Single by Eem Triplin
- Released: March 31, 2022
- Genre: Hip-hop; sample drill;
- Length: 2:07
- Songwriter: Naeem Triplin
- Producer: Eem Triplin

Eem Triplin singles chronology
| "Mr Clean" (2022) | "Awkward Freestyle" (2022) | "Louie V" (2022) |

Music video
- "Awkward Freestyle" on YouTube

= Awkward Freestyle =

2022 single by Eem Triplin

"Awkward Freestyle" is a single by American rapper Eem Triplin, released on March 31, 2022. It contains a sample of "Awkward" by Tyler, the Creator and went viral on the video-sharing app TikTok, becoming his breakout song,

==Background==
Eem Triplin experimented with sampling "Awkward" by Tyler, the Creator years before the release of "Awkward Freestyle". The song is about a breakup, with Triplin using a fast-paced flow over "syrupy, slow-paced samples" and rapping in a melancholic, bitter tone. In the following several weeks, the song achieved popularity on TikTok and garnered over two million streams on Spotify. It eventually attracted the attention of Tyler, the Creator himself, who endorsed the song.

==Critical reception==
The Fader wrote of the song, "It's become an underground hit through TikTok, planting Eem on Rolling Loud bills and even receiving a blessing from Tyler himself. And for good reason: On the track, Eem effortlessly threads the needle between the chilly fuzz of sample drill and the warm snaps of L.A. street rap, creating something entirely his own.
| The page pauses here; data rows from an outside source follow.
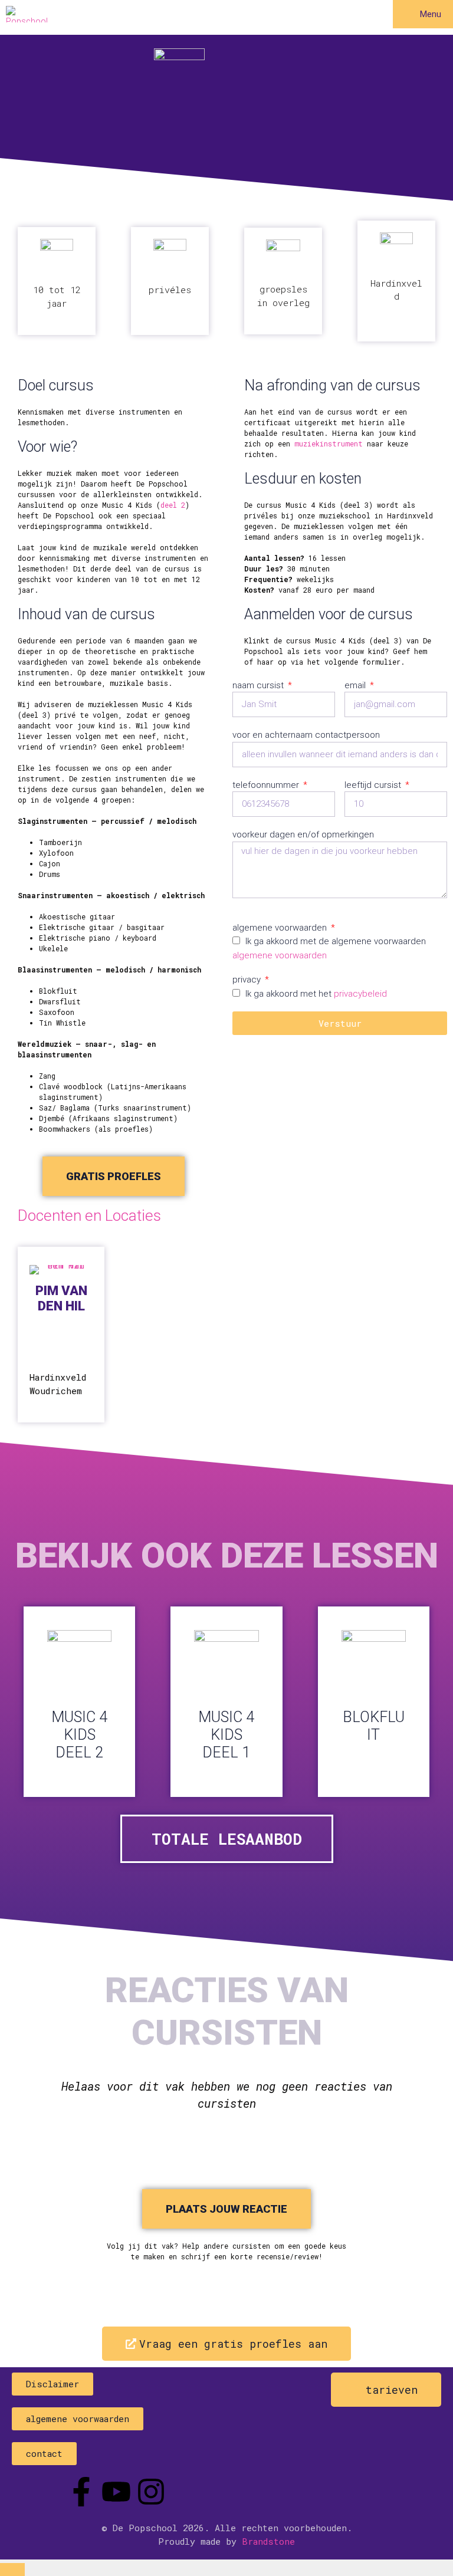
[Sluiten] (12, 2569)
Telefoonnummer (266, 785)
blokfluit (374, 1725)
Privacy (247, 979)
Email (356, 685)
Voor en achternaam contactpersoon (306, 735)
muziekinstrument (326, 443)
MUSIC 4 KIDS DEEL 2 (79, 1734)
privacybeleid (360, 993)
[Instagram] (151, 2491)
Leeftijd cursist (373, 785)
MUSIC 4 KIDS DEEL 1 (226, 1734)
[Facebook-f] (81, 2491)
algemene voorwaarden (279, 955)
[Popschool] (27, 14)
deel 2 (172, 505)
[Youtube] (116, 2491)
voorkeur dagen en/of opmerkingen (303, 834)
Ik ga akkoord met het (316, 993)
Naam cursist (259, 685)
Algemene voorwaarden (280, 927)
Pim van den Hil (61, 1298)
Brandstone (268, 2541)
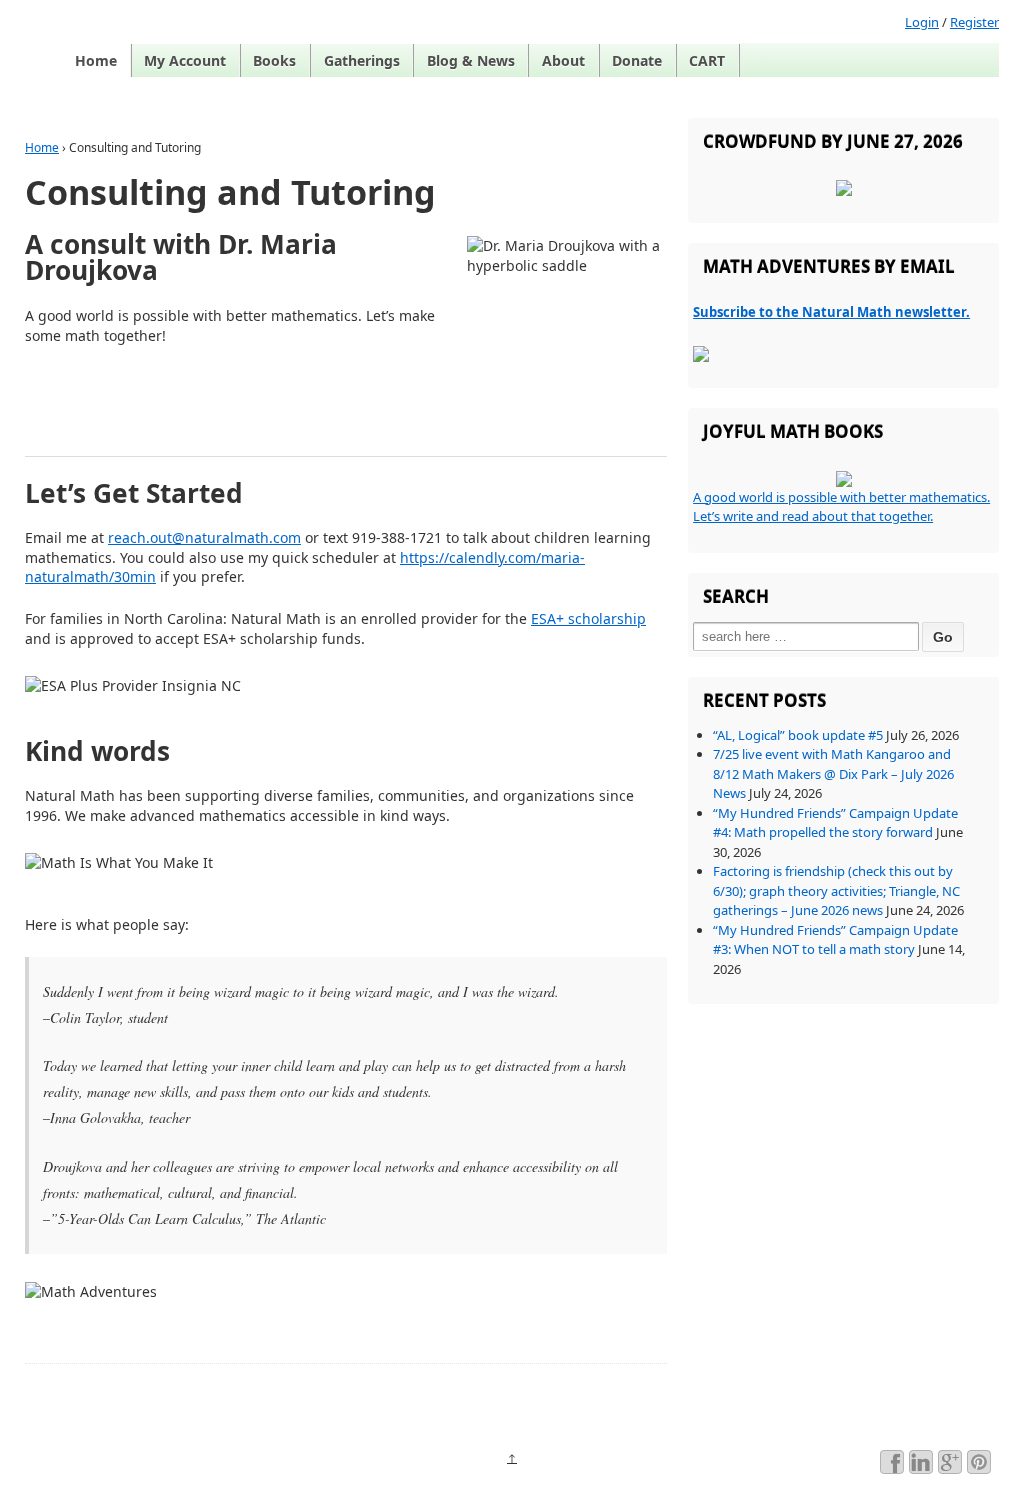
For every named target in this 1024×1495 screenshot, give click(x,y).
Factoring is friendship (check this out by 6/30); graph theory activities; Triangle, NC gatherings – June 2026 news (836, 890)
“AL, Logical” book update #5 (798, 735)
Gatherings (362, 60)
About (563, 60)
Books (274, 60)
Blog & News (471, 60)
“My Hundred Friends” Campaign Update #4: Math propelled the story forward (835, 823)
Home (96, 60)
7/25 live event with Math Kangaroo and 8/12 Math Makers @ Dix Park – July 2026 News (833, 773)
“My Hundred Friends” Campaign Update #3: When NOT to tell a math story (835, 940)
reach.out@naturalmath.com (204, 537)
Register (974, 22)
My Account (185, 60)
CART (707, 60)
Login (922, 22)
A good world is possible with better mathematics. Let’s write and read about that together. (841, 507)
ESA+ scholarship (588, 618)
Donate (637, 60)
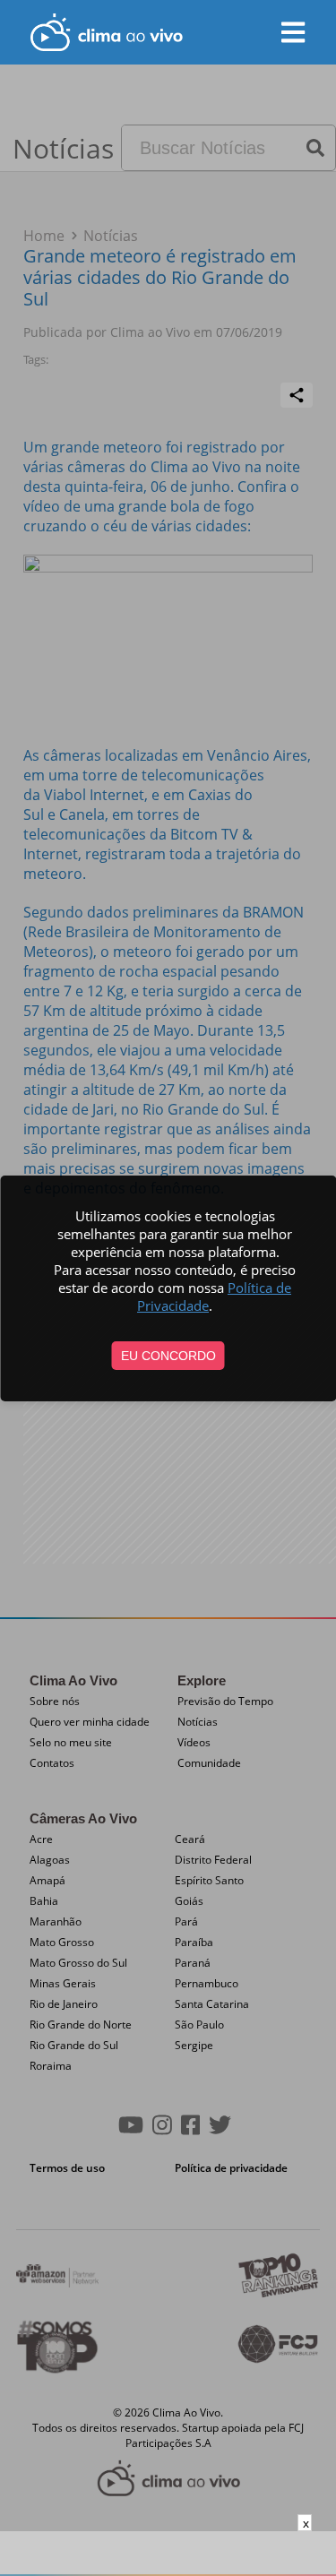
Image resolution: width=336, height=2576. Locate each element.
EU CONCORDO (168, 1355)
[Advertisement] (168, 2553)
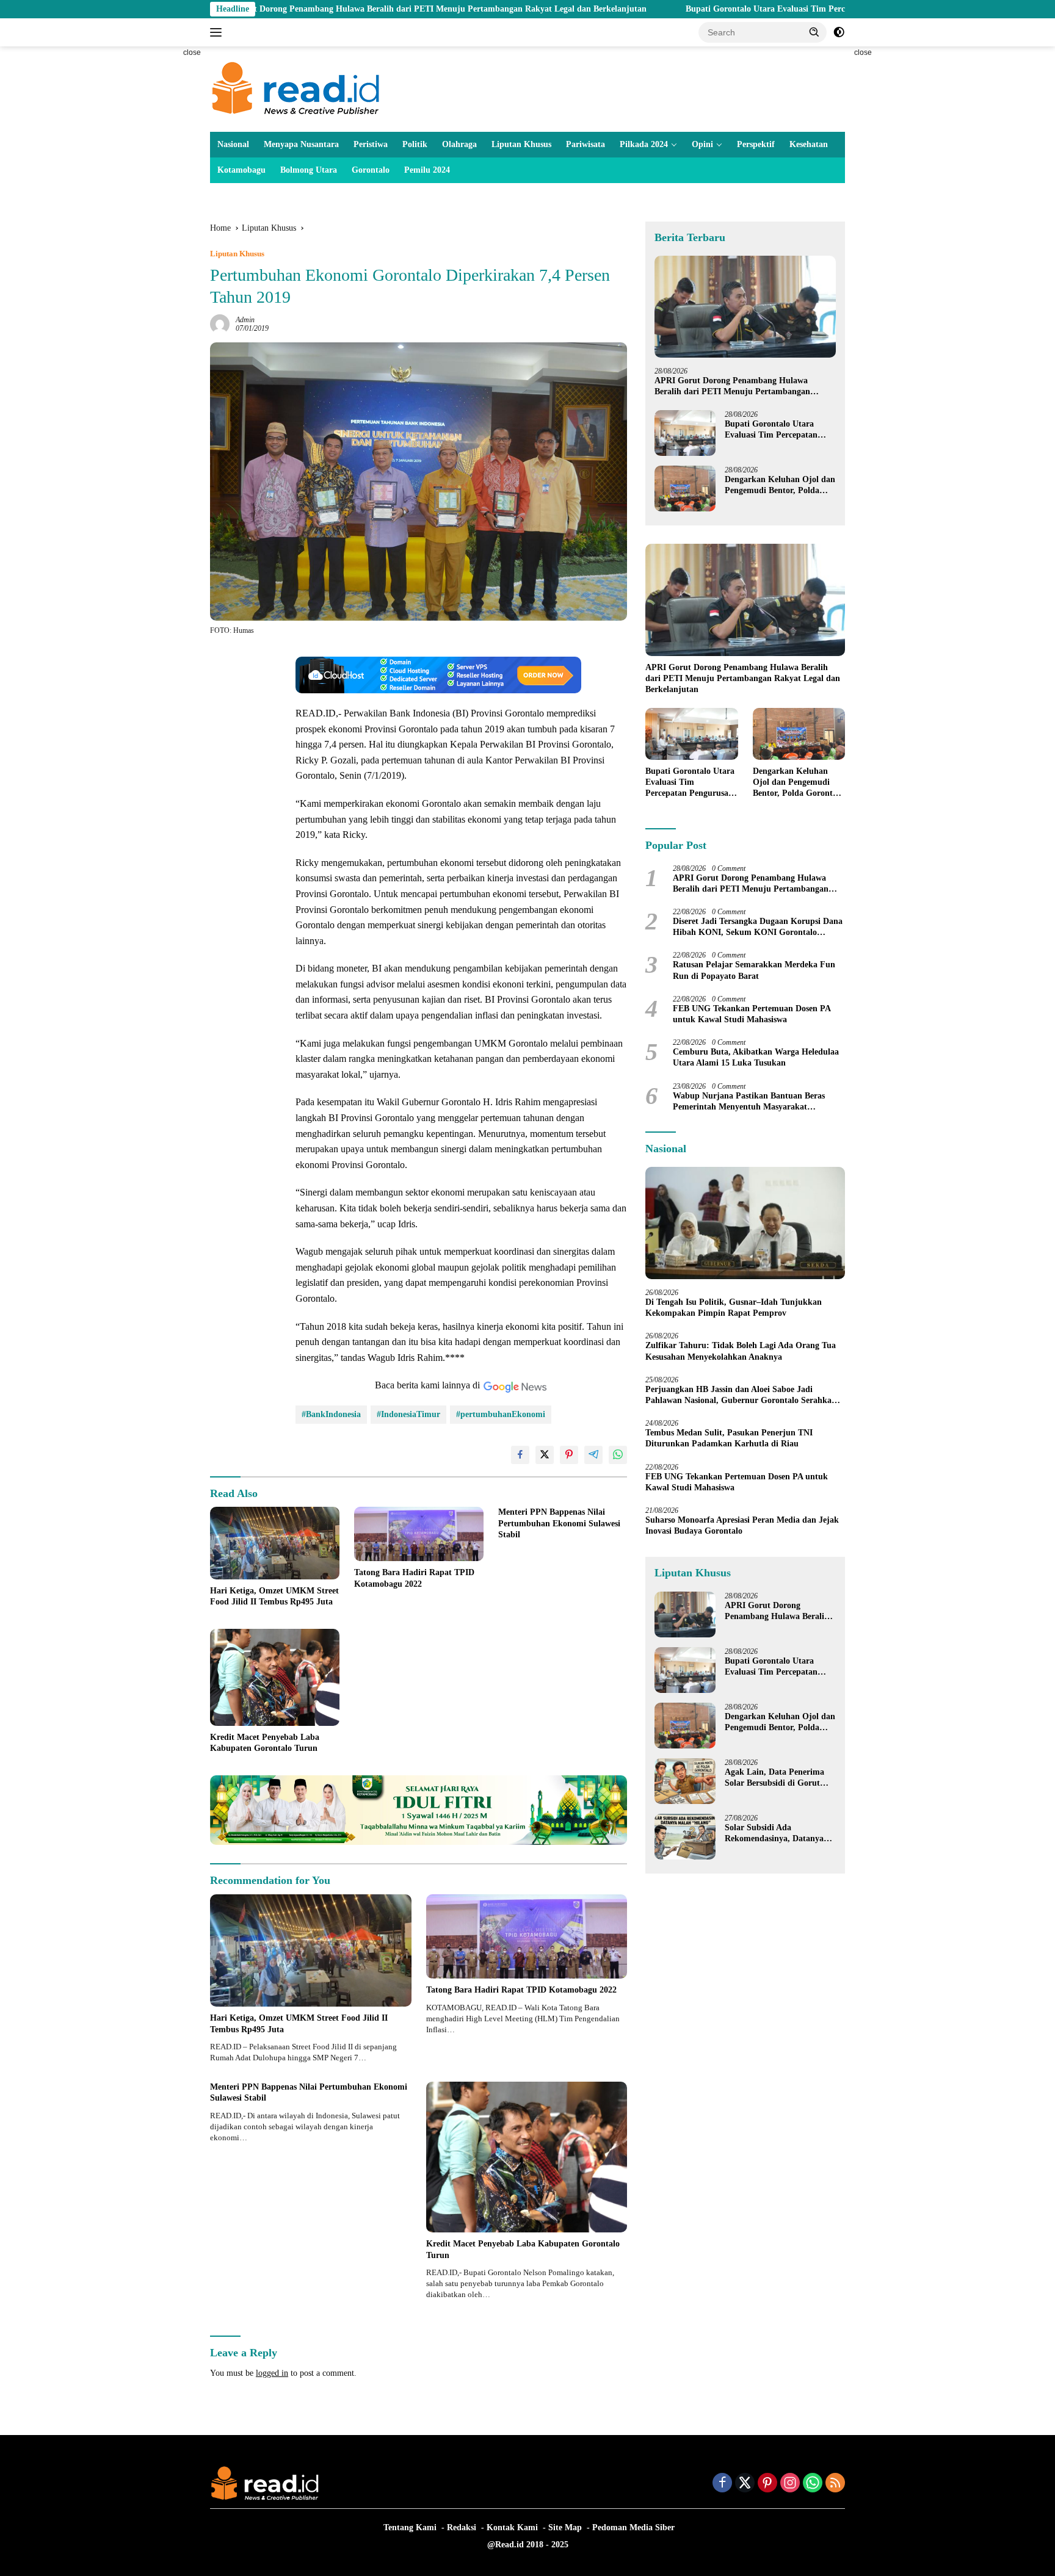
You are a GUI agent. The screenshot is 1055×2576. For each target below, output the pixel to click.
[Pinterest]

The real sauce, though, is Eem's soft pitched-up and layered vocals, a cool, bedroom pop-esque mutation of X and Kodak that imbues every word with soul."

==Certifications==

| Region | Certification | Certified units/sales |
| United States (RIAA) | Gold | 500,000^{‡} |
^{‡} Sales+streaming figures based on certification alone.